Metamath Proof Explorer

Theorem fz0

Description: A finite set of sequential integers is empty if its bounds are not integers. (Contributed by AV, 13-Oct-2018)

Ref Expression
Assertion fz0 
|- ( ( M e/ ZZ \/ N e/ ZZ ) -> ( M ... N ) = (/) )

Proof

Step Hyp Ref Expression
1 df-nel 
 |-  ( M e/ ZZ <-> -. M e. ZZ )
2 df-nel 
 |-  ( N e/ ZZ <-> -. N e.
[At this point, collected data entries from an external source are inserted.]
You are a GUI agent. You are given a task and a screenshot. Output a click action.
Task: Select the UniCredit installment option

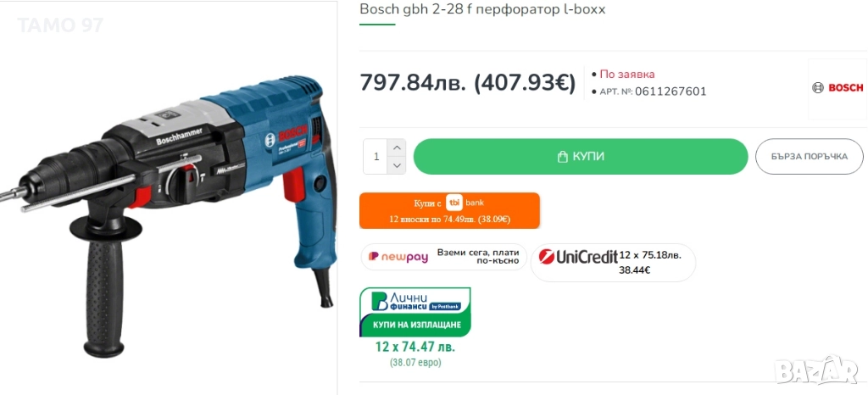click(x=613, y=263)
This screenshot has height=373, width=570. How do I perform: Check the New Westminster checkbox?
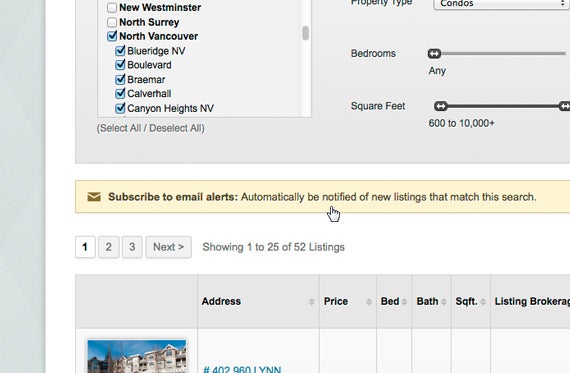click(112, 7)
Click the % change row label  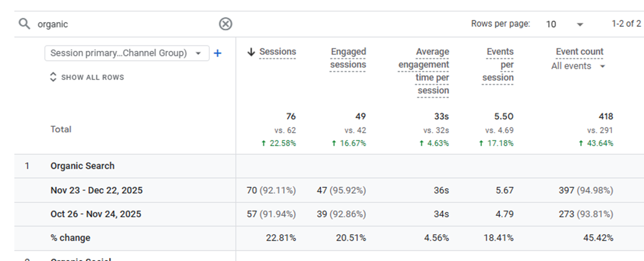tap(70, 238)
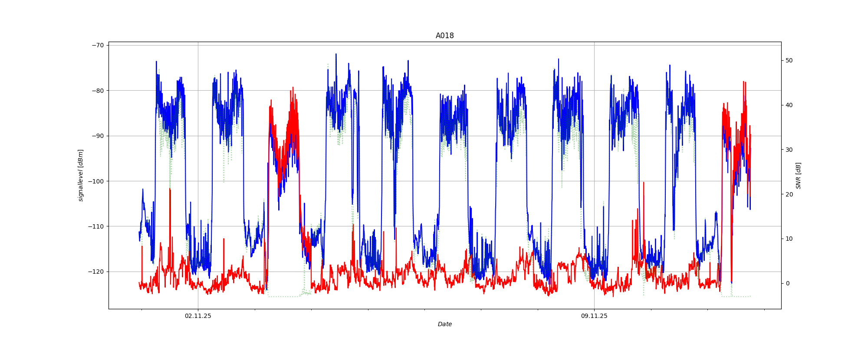Click the flat green dotted line at bottom right
The image size is (868, 347).
[x=741, y=297]
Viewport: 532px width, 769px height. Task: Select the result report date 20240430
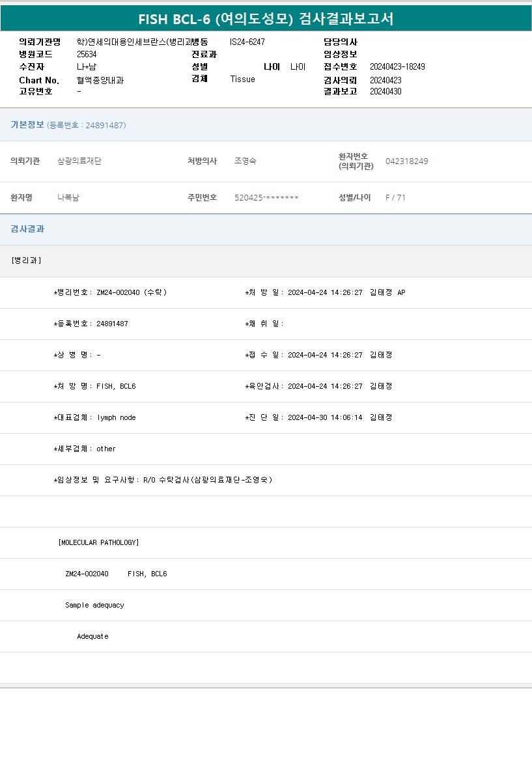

ZZ )
3 1 2 orbi12i 
 |-  ( ( M e/ ZZ \/ N e/ ZZ ) <-> ( -. M e. ZZ \/ -. N e. ZZ ) )
4 ianor 
 |-  ( -. ( M e. ZZ /\ N e. ZZ ) <-> ( -. M e. ZZ \/ -. N e. ZZ ) )
5 fzf 
 |-  ... : ( ZZ X. ZZ ) --> ~P ZZ
6 5 fdmi 
 |-  dom ... = ( ZZ X. ZZ )
7 6 ndmov 
 |-  ( -. ( M e. ZZ /\ N e. ZZ ) -> ( M ... N ) = (/) )
8 4 7 sylbir 
 |-  ( ( -. M e. ZZ \/ -. N e. ZZ ) -> ( M ... N ) = (/) )
9 3 8 sylbi 
 |-  ( ( M e/ ZZ \/ N e/ ZZ ) -> ( M ... N ) = (/) )